LONDON - Britain needs to do more to help LGBT+ teenagers, campaigners said on Friday, after government data showed more than 1 in 3 struggle with mental health problems.
Nearly 35 percent of lesbian, gay, and bisexual 14 to 19-year-olds in England had a mental disorder, compared to 13 percent of heterosexual adolescents, according to official data released on Thursday.
The research showed the mental health of all young people is worsening in England, and campaigners said there was a particular need for more support for children struggling with their sexuality.
"Even if children are referred for specialist mental health treatment there is a slim chance they will receive it, which is totally unacceptable," the NSPCC, a children's charity, said in an emailed statement.

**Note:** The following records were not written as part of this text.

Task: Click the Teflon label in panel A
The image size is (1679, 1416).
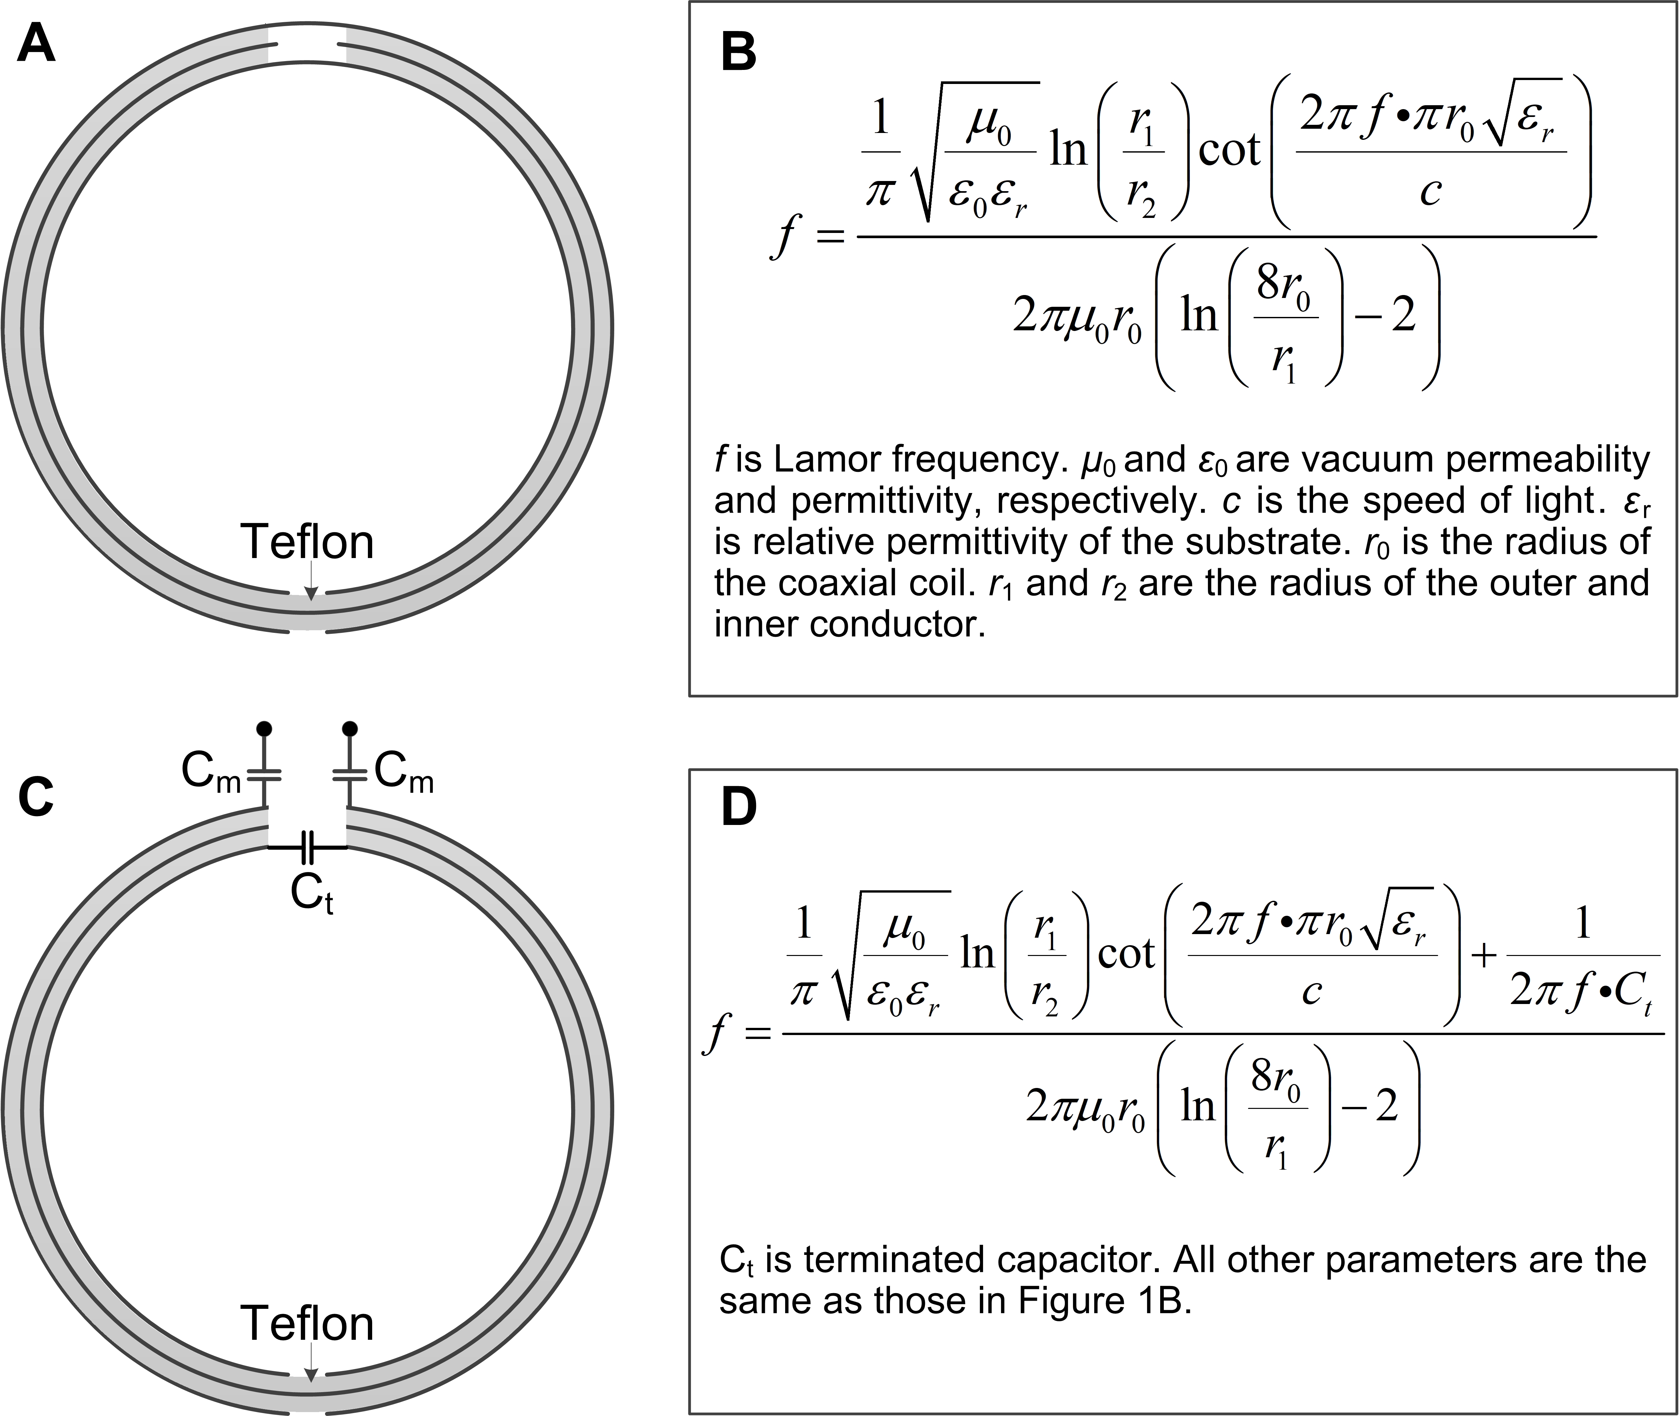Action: [307, 543]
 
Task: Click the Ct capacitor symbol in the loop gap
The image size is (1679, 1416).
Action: [307, 847]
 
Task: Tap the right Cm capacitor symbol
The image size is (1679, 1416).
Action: [349, 775]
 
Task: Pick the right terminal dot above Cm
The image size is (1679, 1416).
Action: [349, 729]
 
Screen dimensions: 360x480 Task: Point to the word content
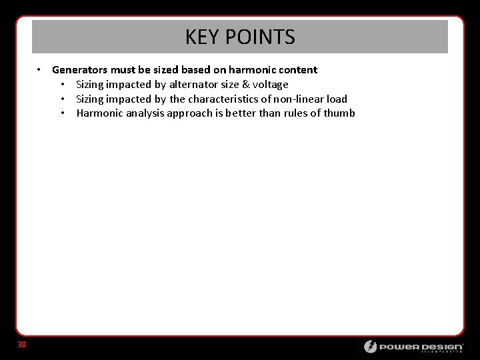click(x=296, y=70)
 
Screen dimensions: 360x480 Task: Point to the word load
click(x=337, y=99)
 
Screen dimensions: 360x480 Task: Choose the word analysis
click(x=142, y=113)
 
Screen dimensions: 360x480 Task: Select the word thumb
click(x=339, y=113)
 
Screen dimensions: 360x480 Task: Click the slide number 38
click(x=22, y=345)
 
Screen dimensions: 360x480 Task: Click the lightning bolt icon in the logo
click(x=369, y=347)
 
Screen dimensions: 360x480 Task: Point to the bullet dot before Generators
click(x=41, y=70)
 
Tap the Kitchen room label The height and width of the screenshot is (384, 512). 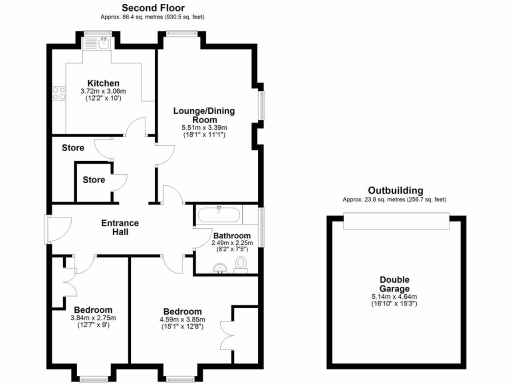pyautogui.click(x=104, y=83)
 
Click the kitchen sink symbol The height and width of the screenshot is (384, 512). pyautogui.click(x=103, y=44)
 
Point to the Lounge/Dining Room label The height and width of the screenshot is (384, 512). pyautogui.click(x=204, y=115)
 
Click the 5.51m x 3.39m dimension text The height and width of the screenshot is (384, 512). pyautogui.click(x=204, y=128)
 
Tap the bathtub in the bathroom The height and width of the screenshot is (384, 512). pyautogui.click(x=220, y=216)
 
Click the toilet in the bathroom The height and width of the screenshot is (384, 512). pyautogui.click(x=241, y=264)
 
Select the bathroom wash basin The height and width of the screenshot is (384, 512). pyautogui.click(x=220, y=270)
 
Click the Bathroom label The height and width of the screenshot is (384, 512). pyautogui.click(x=232, y=236)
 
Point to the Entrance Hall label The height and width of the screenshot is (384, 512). pyautogui.click(x=120, y=228)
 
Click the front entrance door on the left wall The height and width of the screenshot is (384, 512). pyautogui.click(x=48, y=230)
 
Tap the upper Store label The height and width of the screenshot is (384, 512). pyautogui.click(x=73, y=148)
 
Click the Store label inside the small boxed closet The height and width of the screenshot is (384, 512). pyautogui.click(x=94, y=180)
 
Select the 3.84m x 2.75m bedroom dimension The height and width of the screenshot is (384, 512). pyautogui.click(x=93, y=318)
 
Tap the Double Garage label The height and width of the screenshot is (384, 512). pyautogui.click(x=394, y=284)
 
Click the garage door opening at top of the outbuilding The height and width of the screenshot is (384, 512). pyautogui.click(x=396, y=221)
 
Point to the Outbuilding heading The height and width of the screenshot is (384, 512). pyautogui.click(x=395, y=190)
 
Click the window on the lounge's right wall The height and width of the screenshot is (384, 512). pyautogui.click(x=262, y=105)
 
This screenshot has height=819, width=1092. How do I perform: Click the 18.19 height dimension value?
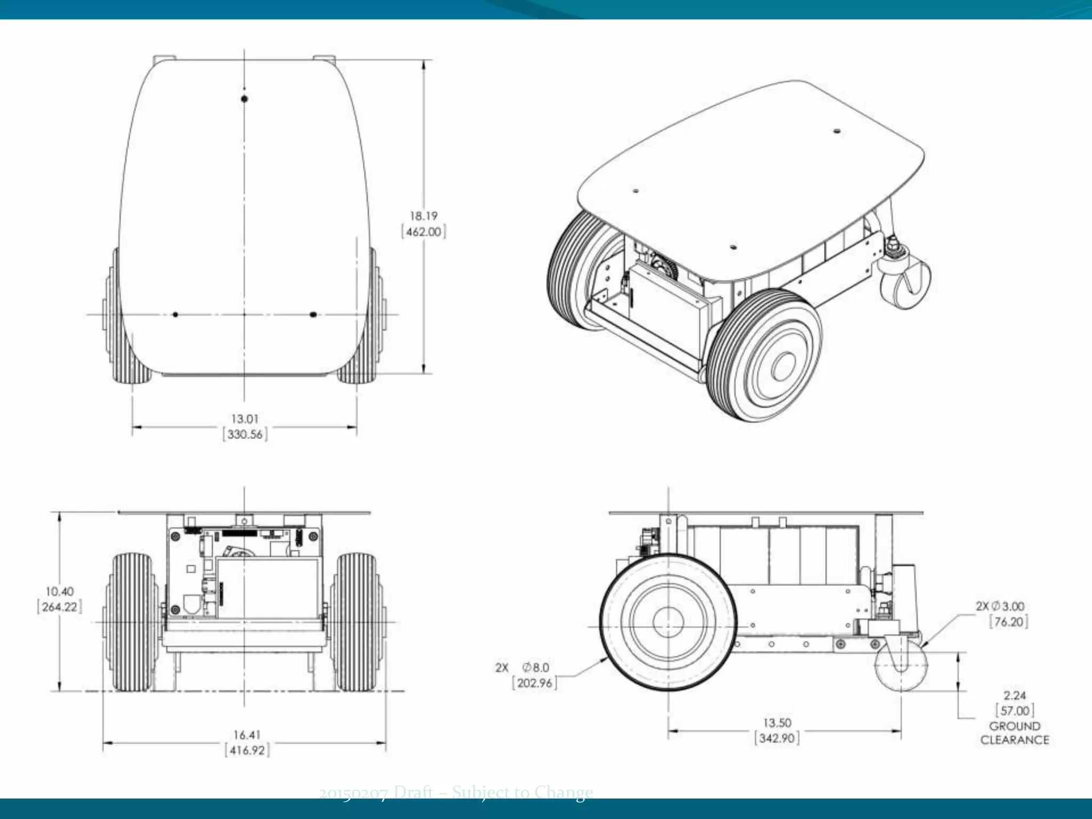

"We hear from children and young people every day who are targeted because of their sexuality. The abuse and negative stereotyping can be so cruel they have self-harmed or been made to feel isolated and withdrawn from society."
Campaigners also blamed homophobic bullying and called on the government to reform education.
The number of children bullied because of their sexuality in Britain fell by almost a third between 2007 and 2017, according to a report published by the pressure group Stonewall.
However, nearly half of LGBT+ pupils experienced homophobic or transphobic bullying at school. Seven out of 10 lesbian, gay, or bisexual children had thought about killing themselves.
The problem is even worse for transgender pupils, who are also more likely to attempt suicide and self-harm, according to the Stonewall research.
"When bullying is not addressed – it can have a deeply damaging and long-lasting impact on young people," Stonewall's head of policy Laura Russell told the Thomson Reuters Foundation by email.
"Children should be taught that LGBT people are no different from anyone else, and that anti-LGBT behavior should be called out where safe and appropriate to do so."
Ros Sewell, a member of the British Association for Counselling and Psychotherapy who has worked with children and young people, agreed there was not enough counselling in schools.
"When people are going through these issues and discovering, 'what am I, who am I,' there's no one to go and talk about that to," she said.
The government study found almost a quarter of all girls aged 17 to 19 had a "mental disorder," which includes hyperactivity and behavioral problems, compared to 1 in 10 boys.